3) Le fort niveau de violence n’est pas efficace et ne permet en aucun cas à l’État de régler les problèmes en mettant la main sur les responsables des violences, dans notre cas en manifestation. On assiste à une escalade perpétuelle présentée comme efficace et légitime par l’exécutif mais on voit bien que le déploiement de tels moyens humains et matériels en constante augmentation n’est pas synonyme de victoire de l’État mais plutôt un aveu d’inefficacité. Dès lors, il devient évident que la débauche de violence n’a pour unique but que de terroriser les populations civiles pour les couper des activistes les plus radicaux.
4) Cette stratégie de l’exécutif qui se décharge de sa responsabilité politique sur un corps de l’État est particulièrement dangereuse. Elle fracture la confiance de la population envers ses forces de maintien de l’ordre et initie un cycle de vengeance qui tend la situation, et ce sont les agents du service public qui en font principalement les frais. De l’autre côté, la Police ou l’Armée se sentent lâchées et manipulées par les politiques, incapables de prises claires de positions et de responsabilités. Résultat ? Une possible autonomisation de ces institutions, ce que le poids de certains syndicats comme Alliance et UNSA Police auprès du ministère de l’Intérieur tend à montrer : ces représentants peuvent finir par penser qu’ils savent mieux que le pouvoir politique comment gérer les choses et peuvent être tentés de prendre des initiatives, méprisant le politique pour son manque de courage et se méfiant de la population, forcément hostile.

» **Extraits de données**:

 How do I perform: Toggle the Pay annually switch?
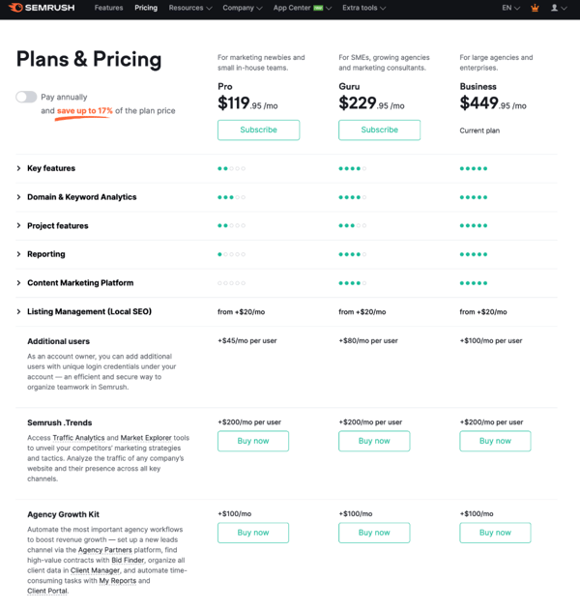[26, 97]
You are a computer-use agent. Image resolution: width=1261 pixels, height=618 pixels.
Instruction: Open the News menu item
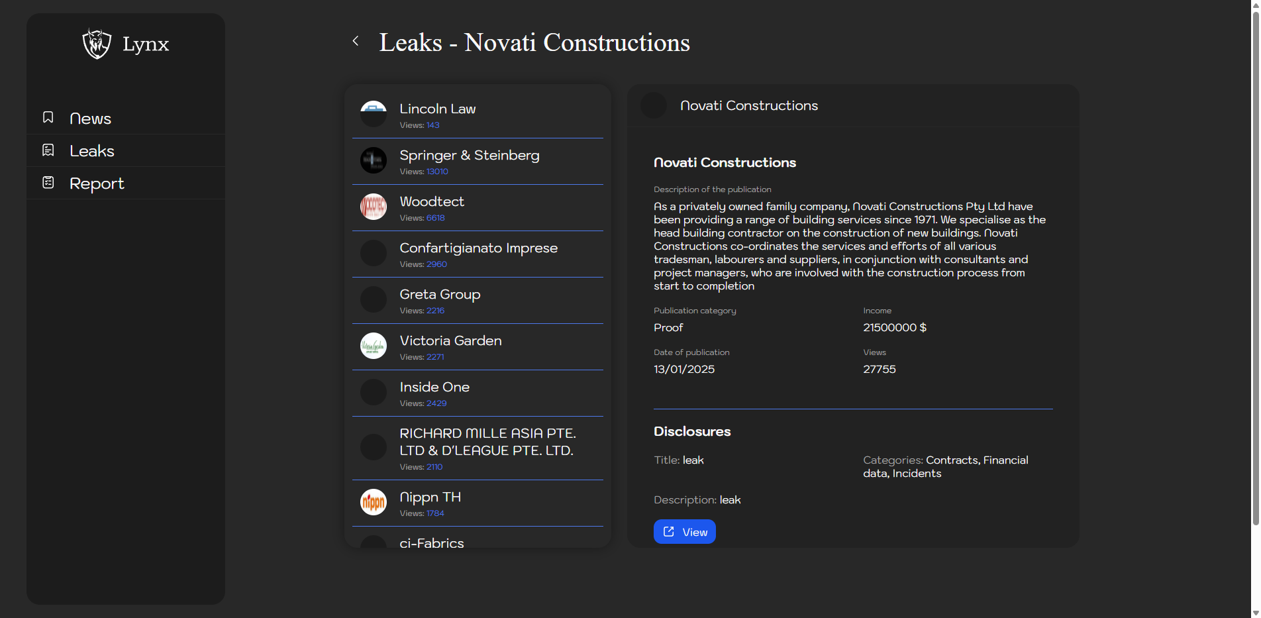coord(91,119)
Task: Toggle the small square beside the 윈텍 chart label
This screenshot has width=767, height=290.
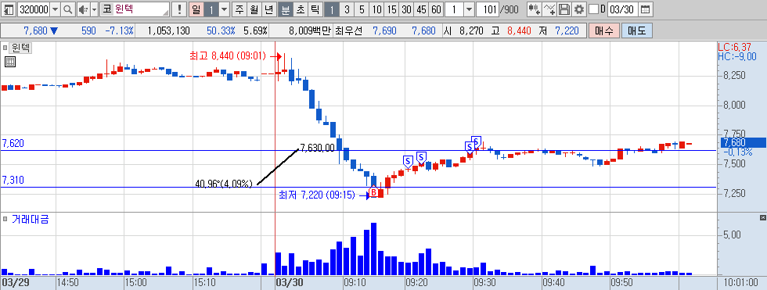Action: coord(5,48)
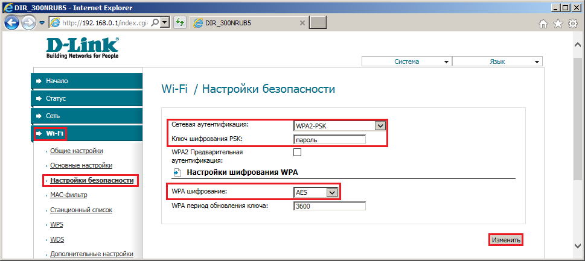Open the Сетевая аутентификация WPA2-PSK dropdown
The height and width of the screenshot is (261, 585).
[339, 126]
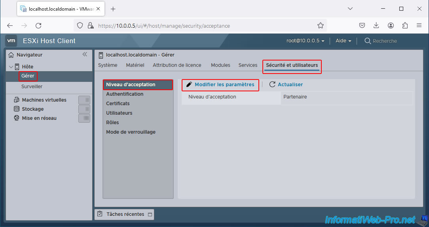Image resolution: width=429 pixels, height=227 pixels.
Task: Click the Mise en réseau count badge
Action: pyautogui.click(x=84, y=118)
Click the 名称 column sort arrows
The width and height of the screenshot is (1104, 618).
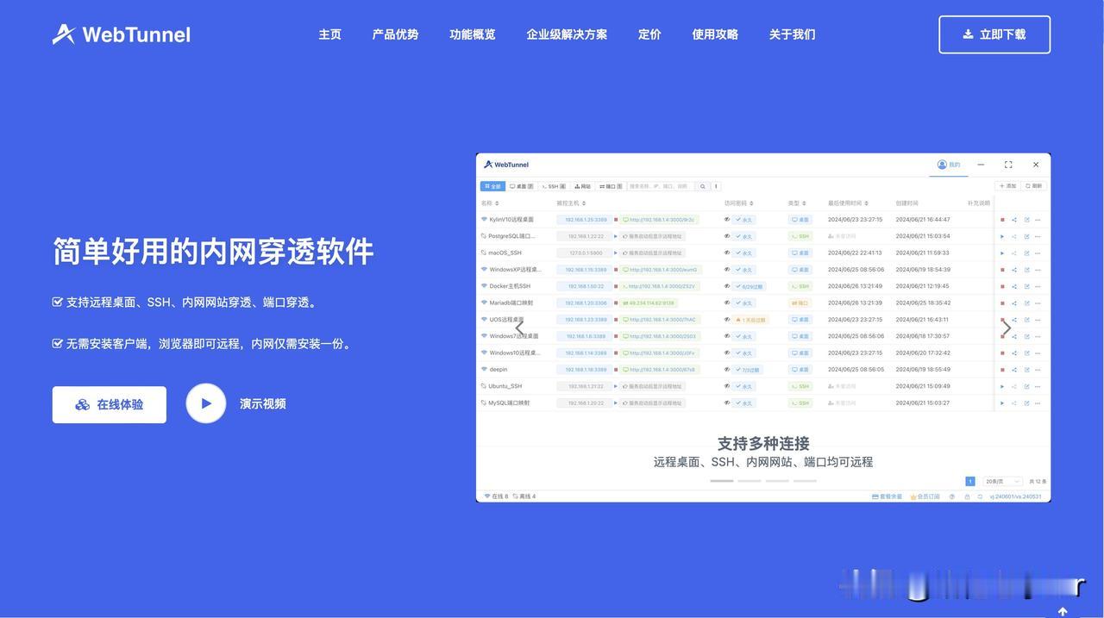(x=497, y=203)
* * *
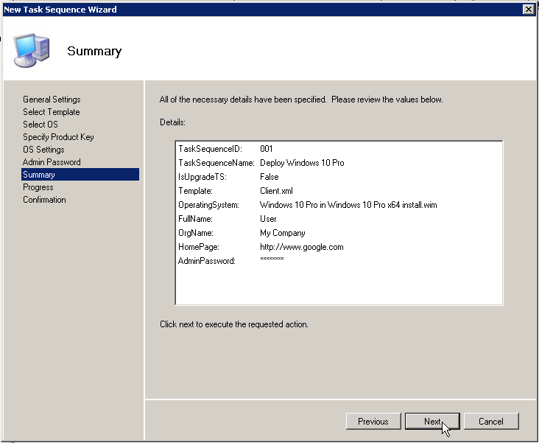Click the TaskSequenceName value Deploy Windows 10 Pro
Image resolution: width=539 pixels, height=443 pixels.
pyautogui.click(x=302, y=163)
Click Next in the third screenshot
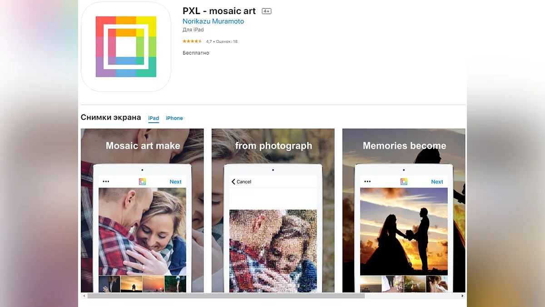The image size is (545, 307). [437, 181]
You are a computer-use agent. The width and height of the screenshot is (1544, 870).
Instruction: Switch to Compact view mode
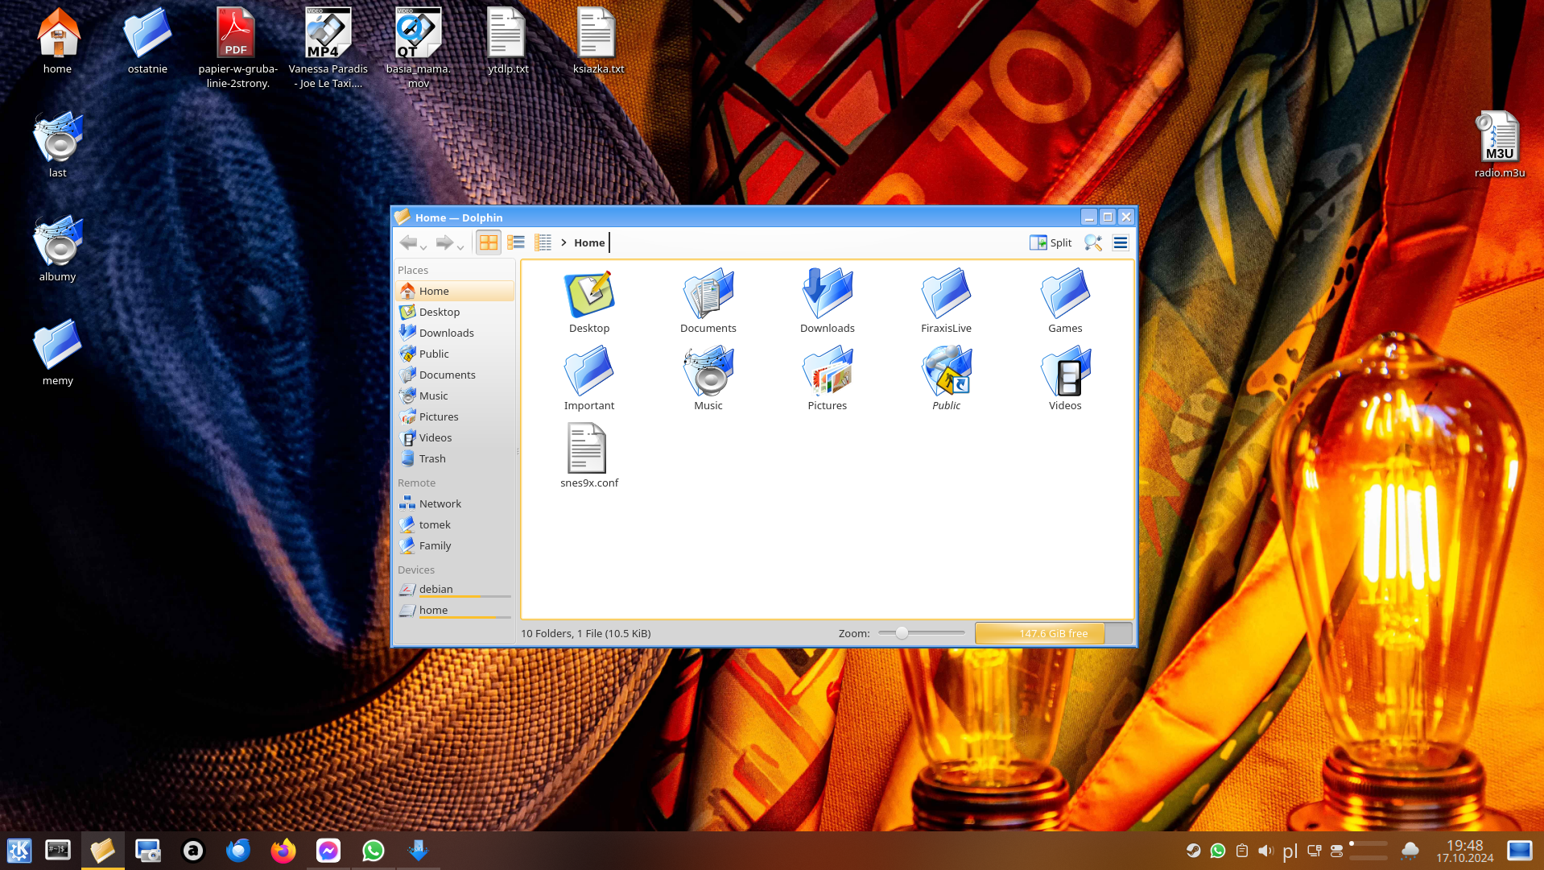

» **Consignes des tâches**:
• 1. Reproduisez à l'identique le passage du texte sur la violence de l'État qui commence aux mots « 3) Le fort niveau » et s'arrête après les mots « les plus radicaux. ».
• 2. Dans le point 4 du texte sur la violence de l'État, relevez toutes les institutions et organisations dont le nom porte une majuscule.
• 3. Poursuivez le texte sur la violence de l'État à partir de sa dernière phrase.
Les données ne servent à rien ici.

» **Réponses par tâche**:
• 1.
3) Le fort niveau de violence n’est pas efficace et ne permet en aucun cas à l’État de régler les problèmes en mettant la main sur les responsables des violences, dans notre cas en manifestation. On assiste à une escalade perpétuelle présentée comme efficace et légitime par l’exécutif mais on voit bien que le déploiement de tels moyens humains et matériels en constante augmentation n’est pas synonyme de victoire de l’État mais plutôt un aveu d’inefficacité. Dès lors, il devient évident que la débauche de violence n’a pour unique but que de terroriser les populations civiles pour les couper des activistes les plus radicaux.

• 2. État, Police, Armée, Alliance, UNSA Police, ministère de l'Intérieur

• 3.
A l’époque de la guerre d’Algérie, l’option de De Gaulle arrivé au pouvoir en 1958 était de conserver cette stratégie de terreur dans le but d’isoler le FLN de la population civile tout en recherchant une troisième force moins violente avec laquelle négocier, mais il était trop tard et il n’a pas trouvé, ce qui explique la rupture profonde entre la France et l’Algérie sur le long terme ainsi que la radicalisation et l’autonomisation d’une partie de l’armée qui ira jusqu’au putsch à l’automne 1961. Emmanuel Macron devrait en tirer quelques leçons et repenser son refus de négocier avec les syndicats et notamment la CFDT qui pourrait incarner cette troisième force qui pourrait permettre de sortir de l’impasse.
Malheureusement, notre Prince-Philosophe ne semble pas trop féru d’Histoire ni de courage et de réalisme politique, quoi qu’il en dise. Le jeu qu’il joue est très dangereux, et se reposer sur une politique délibérée de peur, portée en plus par un ministre de l’Intérieur qui a son propre agenda politique et une stratégie de droitisation assumée, sans avoir des options de sortie, c’est un drôle de pari. Emmanuel Macron se rêvait apôtre du nouveau monde et du XXIème siècle, il semble plutôt prendre le chemin de Guy Mollet.